Pokertox: Botox For Gambler's Poker Face

Pokertox: Botox For A Gambler's Poker Face

A doctor of aesthetic medicine in New York is taking a gamble that poker players are going to be the next big growth market for botox.

Dr. Jack Berdy has just introduced "Pokertox," a program of Botox and facial fillers designed to enhance a player's "poker face," their ability to hide any sign of facial emotion that might tip off other card players on whether they have a good or bad hand.

The process requires Berdy to consult with players about what they believe their "tells" are -- the unconscious signals they give off to other players.

"Some people might get a card they like or don't like and raise their eyebrows," Berdy told The Huffington Post. "If that's the common reaction, we can put Botox in certain areas to minimize them."

Other "tells" on the face might include a tendency to squint or curl the corners of the lips.

While some players might want to make their stiff upper lip even stiffer to avoid revealing their hand, Berdy said "Pokertox" can also be used to bluff.

"We can also put Botox in areas to make it look like the player has a 'tell' they really don't have," he said.

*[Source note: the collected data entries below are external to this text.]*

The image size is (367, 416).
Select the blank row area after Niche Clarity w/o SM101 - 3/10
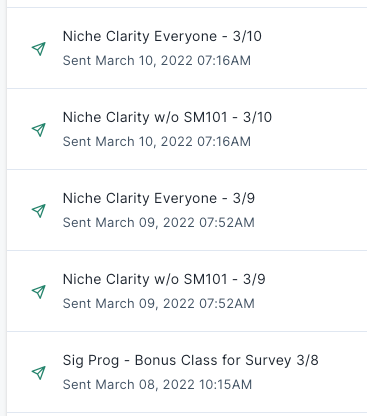320,129
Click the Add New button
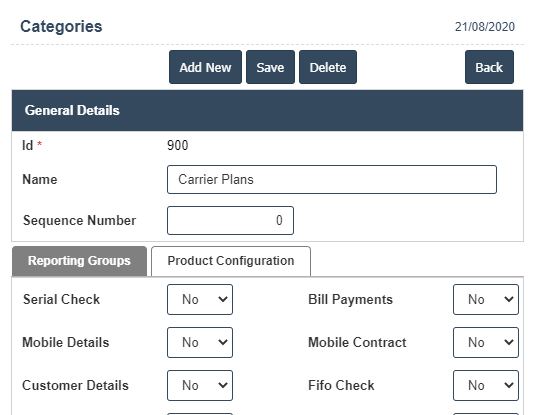Viewport: 537px width, 415px height. coord(205,67)
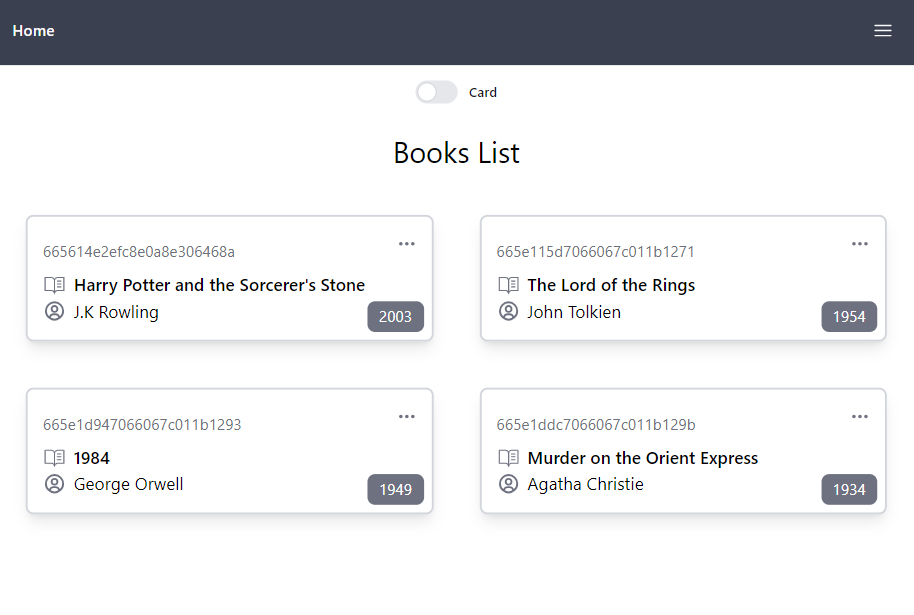Go to Home in the navigation bar
The image size is (914, 615).
pyautogui.click(x=33, y=30)
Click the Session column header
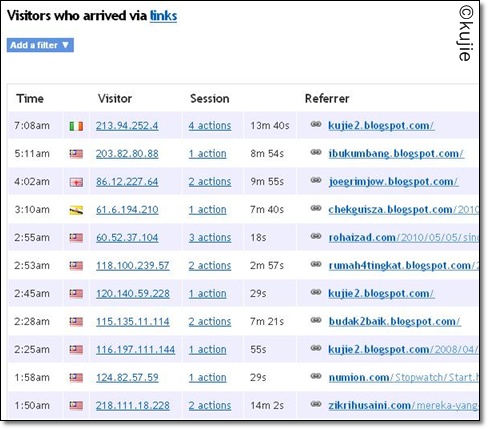 tap(210, 99)
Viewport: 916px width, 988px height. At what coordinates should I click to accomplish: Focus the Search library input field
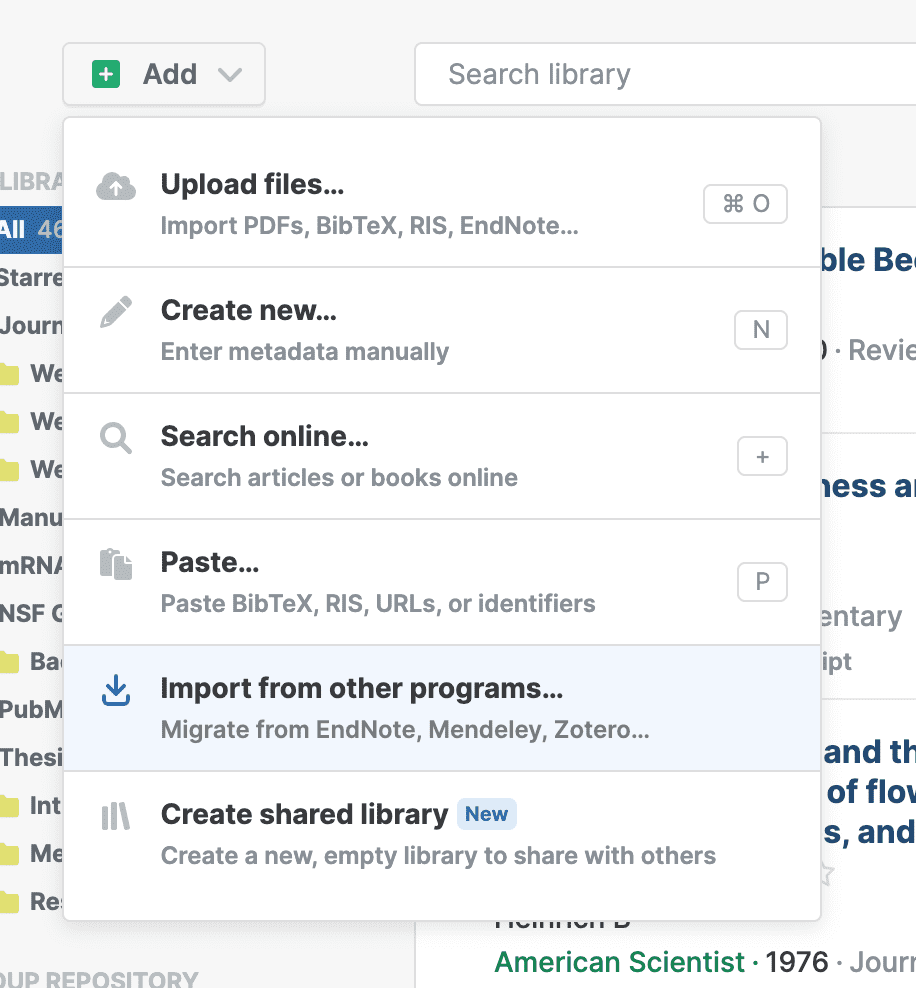(x=660, y=74)
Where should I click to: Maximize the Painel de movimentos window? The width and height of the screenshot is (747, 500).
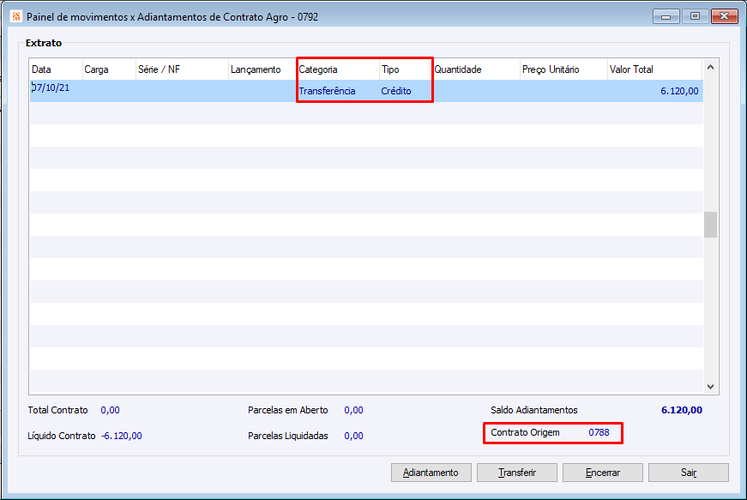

For Berdy, "Pokertox" was a way to combine his occupation with his love of gambling, and he's hoping to make a jackpot, especially since an application of "Pokertox" only lasts about three or four month, requiring further applications for players to keep up appearances.

But it's not a sure bet for him. So far, no one has signed up for the service since he began offering it last week, and many poker players, such as Josh Hale, are skeptical.

Hale, who has competed on the World Poker Tour, thinks the idea may be 10-to-15 years too late.

"The game has moved on from bluffs, and is more analytical these days," he told HuffPost. "Players might look at physical tells, but they are relying more on betting patterns and bet sizing."

Jay Melancon, who has been earning money playing poker for 10 years, thinks the cost of "Pokertox" limits its ultimate success.

"Plastic surgery is expensive," he told HuffPost. "You'd have to play in very high-stakes games to make it worth it, and if you have a 'tell' that is that obvious, you shouldn't be playing in those games."

Some poker pros are giving Dr. Berdy a hand in at least one regard.

"It's brilliant marketing," according to Ellen Leikind, author of the book "PokerWoman: How To Win At Love, Life And Business Using The Principles Of Poker." "However, there are lots of 'tells' that can't be covered up with Botox, such as a throbbing vein in the neck or a tendency to start chatting when you have a good hand, or reaching into your chips subconsciously."

"Pokertox" is also getting needled by other plastic surgeons, such as San Diego-based cosmetic doctor Barry Handler, who sees it as simply repackaging an old idea with a new name.

"My first thought is that it is sad an internist can't earn enough that they have to resort to doing Botox and fillers with a gimmick," Handler told HuffPost.

CORRECTION: An earlier version of this story listed Dr. Jack Berdy as a cosmetic surgeon. He is a doctor of aesthetic medicine.